The Sisterhood
“A Simple Poem for Virginia Woolf” is an ironic title that is perhaps the definitive statement of this them which permeates throughout the verse of the poet. The speaker commences with the announcement that she had merely intended to write a simple poem about the legendary British author. It does not take many lines, however, or the poem to become a celebration of the sisterhood of women, with a primary focus on women writers. Imagery of bacon grease and frying pans are situated as the metaphors for what being a woman means in the domestic realm and this aspect of the expectation of women is juxtaposed with that of Woolf’s famous work “A Room of My Own” and the novels of Jane Austen as examples of what women can do—and have done—as writers that men have not done as a general rule, but isn’t to say they cannot. The sisterhood of women is intensely focused upon the subset of women who are creative artists, but Wallace also finds kinship with women in all walks of life struggling to juggle two separate but inseparable existences.
#MeToo
Though she died just before the internet even began to take off, Wallace can be considered one of the godmothers of the social media-driven MeToo movement.
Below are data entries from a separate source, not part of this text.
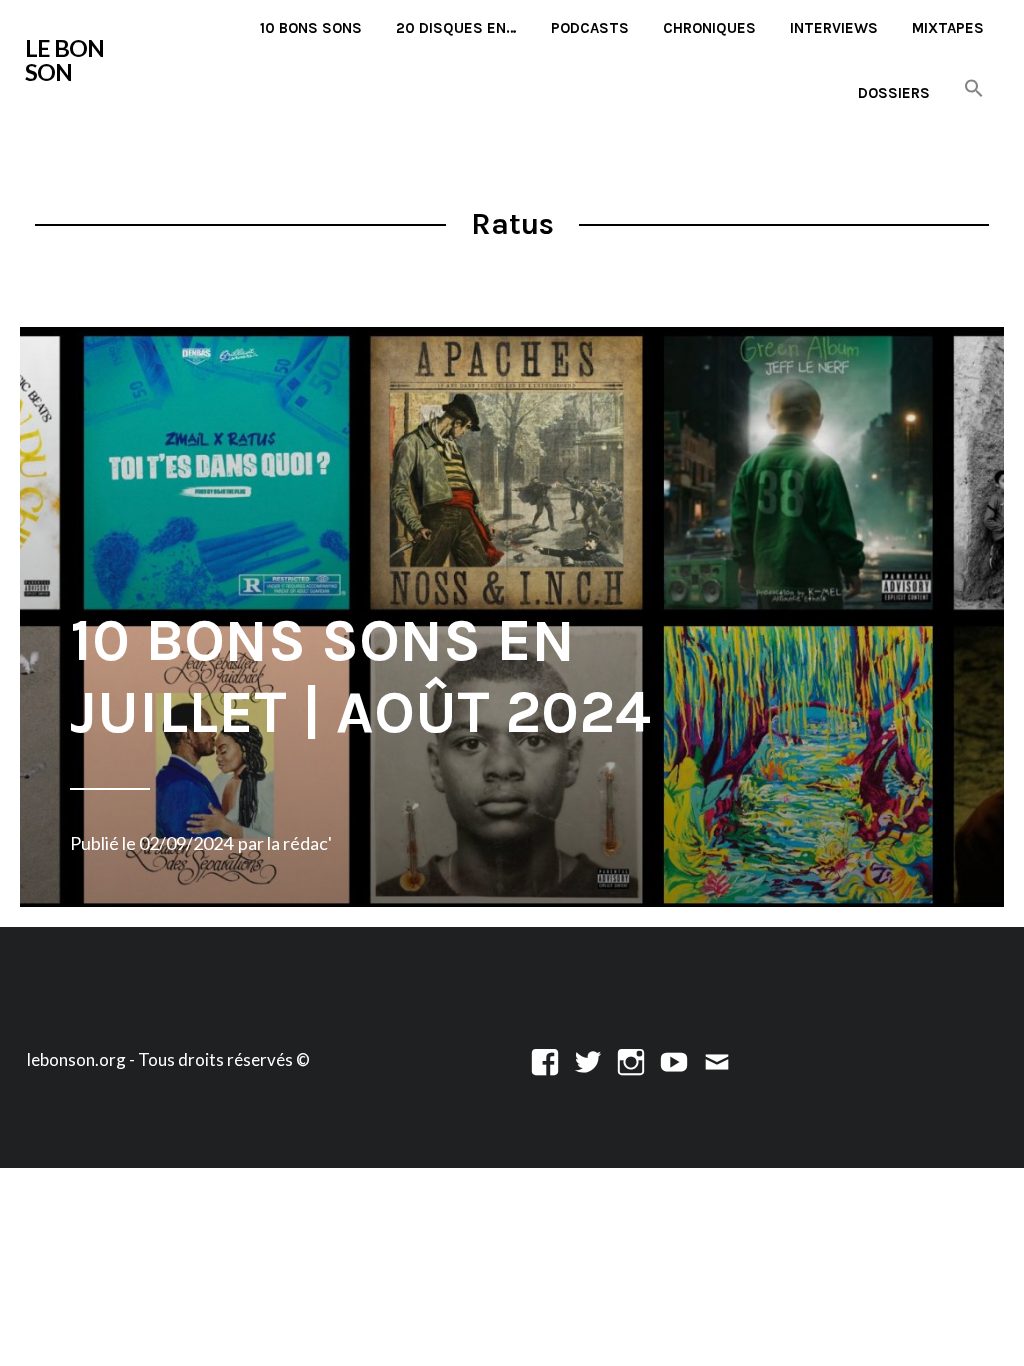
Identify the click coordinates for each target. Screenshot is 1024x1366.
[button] (974, 89)
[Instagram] (631, 1059)
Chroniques (709, 28)
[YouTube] (674, 1059)
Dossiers (894, 93)
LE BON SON (64, 60)
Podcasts (590, 28)
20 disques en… (456, 28)
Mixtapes (948, 28)
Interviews (834, 28)
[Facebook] (545, 1059)
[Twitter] (588, 1059)
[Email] (717, 1059)
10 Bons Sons (311, 28)
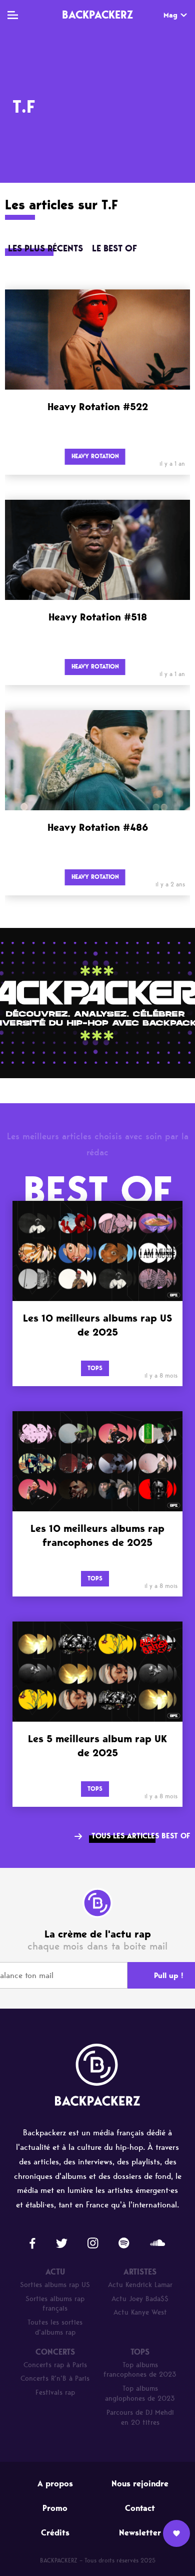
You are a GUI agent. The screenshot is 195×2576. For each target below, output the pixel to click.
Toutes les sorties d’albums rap (55, 2327)
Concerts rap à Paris (55, 2365)
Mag (171, 15)
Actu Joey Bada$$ (140, 2299)
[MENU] (13, 15)
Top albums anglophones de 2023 (140, 2393)
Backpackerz (97, 14)
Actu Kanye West (140, 2312)
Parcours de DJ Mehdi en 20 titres (140, 2417)
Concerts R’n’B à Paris (55, 2378)
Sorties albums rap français (55, 2304)
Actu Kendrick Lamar (140, 2285)
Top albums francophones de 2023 (140, 2370)
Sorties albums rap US (55, 2285)
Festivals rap (55, 2392)
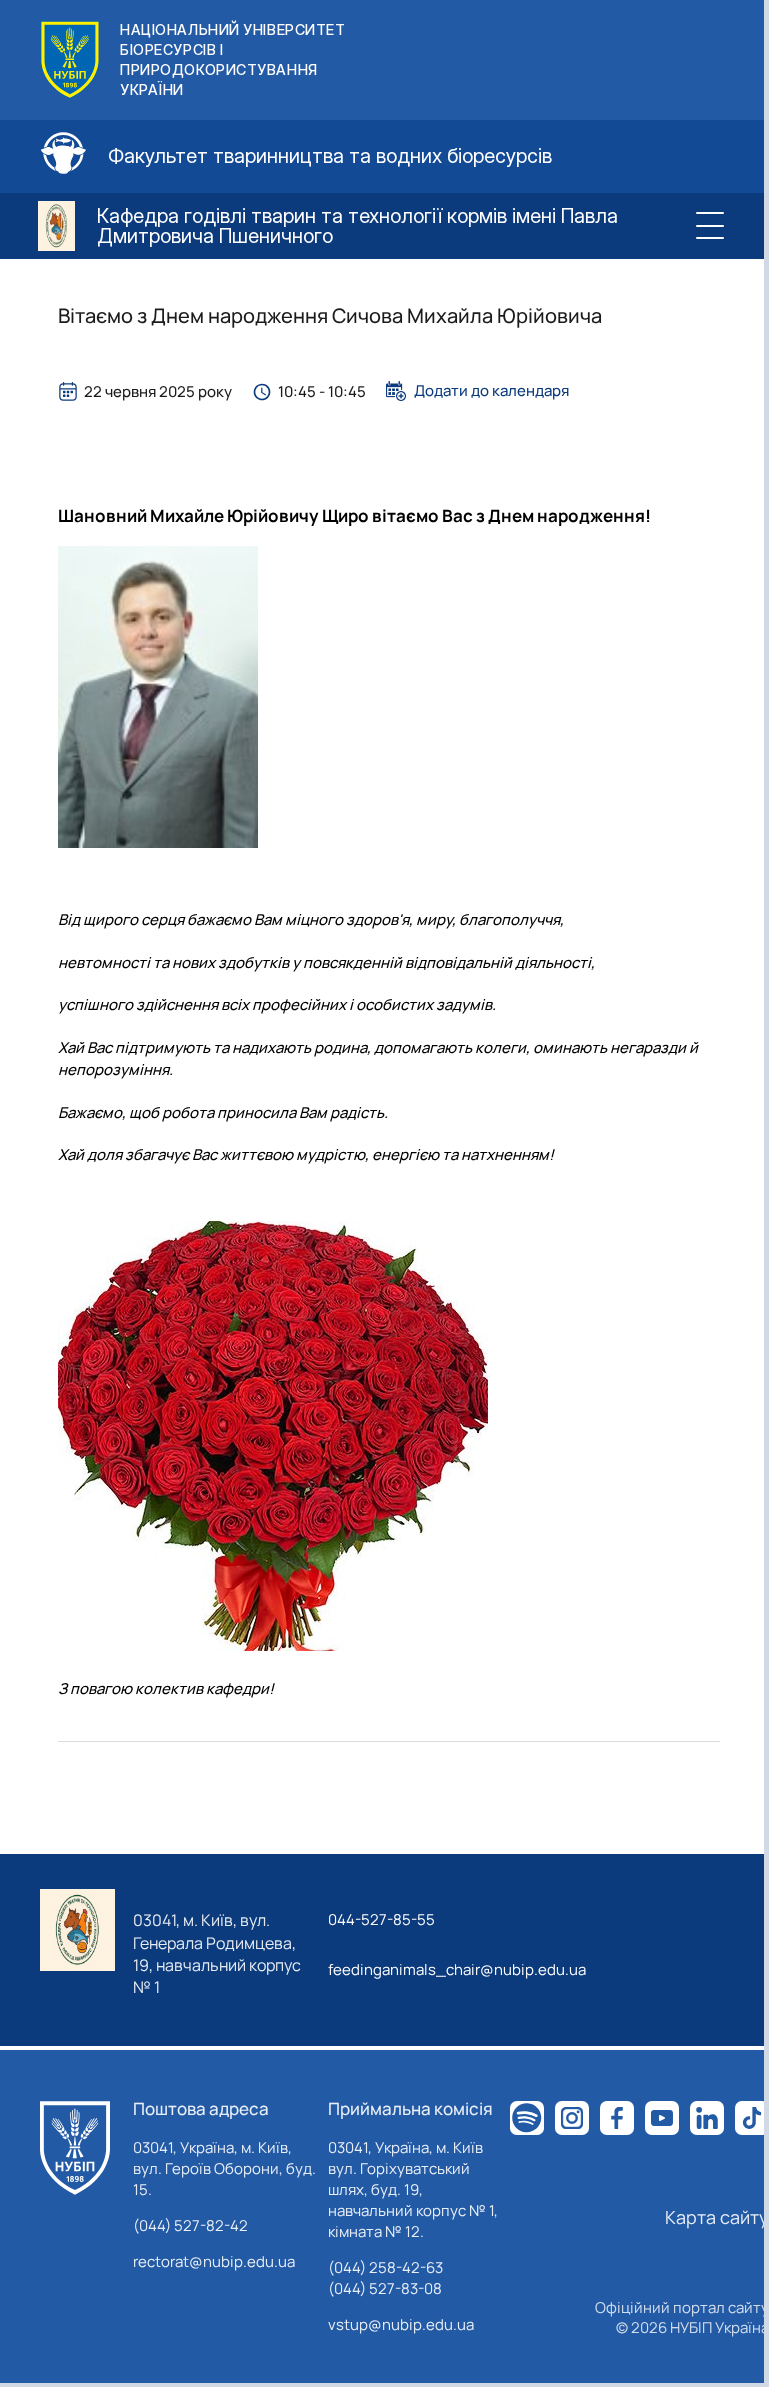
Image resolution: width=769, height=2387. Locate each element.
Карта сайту (717, 2217)
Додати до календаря (491, 391)
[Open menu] (710, 226)
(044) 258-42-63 (385, 2267)
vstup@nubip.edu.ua (401, 2324)
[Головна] (75, 2148)
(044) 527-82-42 (190, 2225)
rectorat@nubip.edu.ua (214, 2261)
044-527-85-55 (381, 1919)
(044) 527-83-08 (385, 2288)
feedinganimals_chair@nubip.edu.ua (457, 1969)
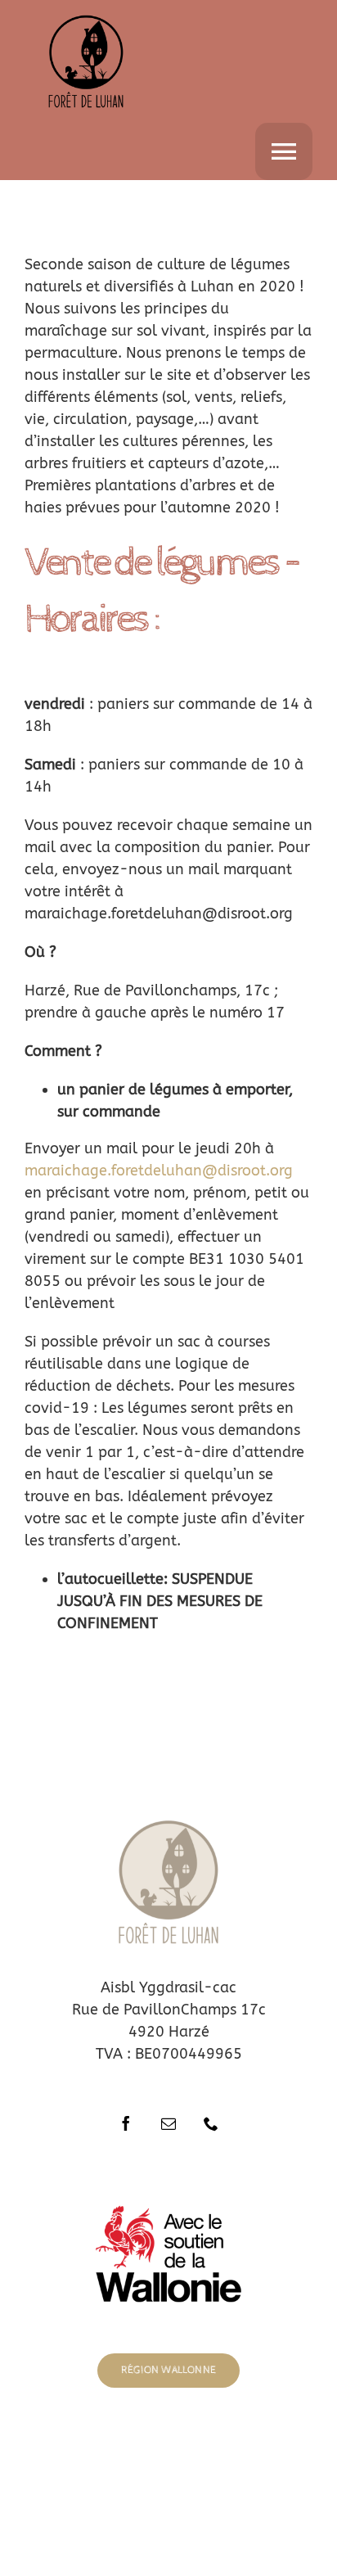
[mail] (168, 2123)
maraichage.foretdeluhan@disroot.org (159, 1171)
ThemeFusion (270, 2462)
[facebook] (126, 2123)
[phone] (211, 2123)
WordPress (248, 2477)
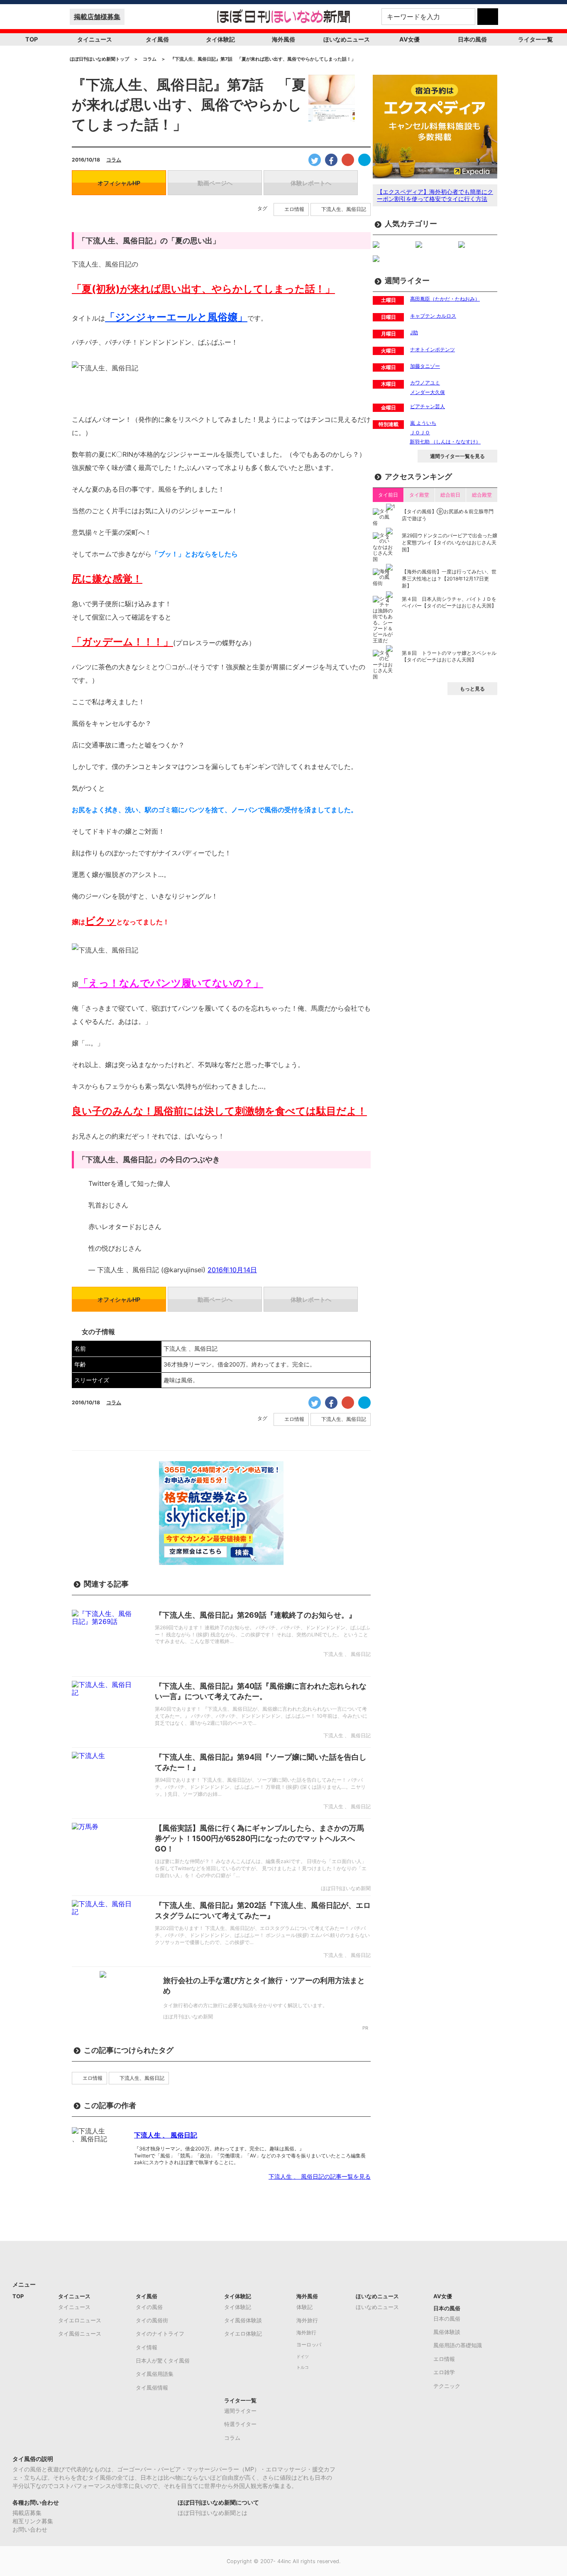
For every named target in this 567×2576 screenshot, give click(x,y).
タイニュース (94, 39)
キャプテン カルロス (433, 316)
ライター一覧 (535, 39)
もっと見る (472, 689)
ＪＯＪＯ (420, 432)
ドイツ (302, 2356)
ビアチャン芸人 (427, 406)
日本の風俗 (472, 39)
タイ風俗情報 (152, 2387)
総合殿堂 (482, 495)
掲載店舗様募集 (97, 16)
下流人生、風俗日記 (343, 209)
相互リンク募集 (32, 2521)
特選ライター (240, 2424)
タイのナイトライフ (160, 2333)
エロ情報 (294, 209)
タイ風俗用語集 (155, 2373)
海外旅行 (307, 2320)
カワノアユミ (425, 383)
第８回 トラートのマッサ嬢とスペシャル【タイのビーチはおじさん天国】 (449, 656)
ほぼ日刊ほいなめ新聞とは (212, 2512)
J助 (414, 332)
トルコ (302, 2367)
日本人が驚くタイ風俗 (163, 2360)
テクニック (446, 2386)
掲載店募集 (27, 2512)
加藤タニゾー (425, 366)
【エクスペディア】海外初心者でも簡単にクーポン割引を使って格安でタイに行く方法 (435, 195)
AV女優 (409, 39)
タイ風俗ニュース (79, 2333)
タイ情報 (146, 2347)
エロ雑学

A selection of Wallace’s verse is directed toward the particularities of being a woman in a patriarchal society where violence is the domestic norm and lack of interest the legal equivalent. “Intervals” introduces Ruth who entered the emergency room with a broken jaw, swollen eyes and stitches over her hear. “Thinking with the Heart” moves this all-too-familiar scene from the hospital to the police station where the cop who accuses women of getting into so much trouble because they cling to the poem’s titular mode of thinking and whose only response to assistance is “charge him or we can’t help you.”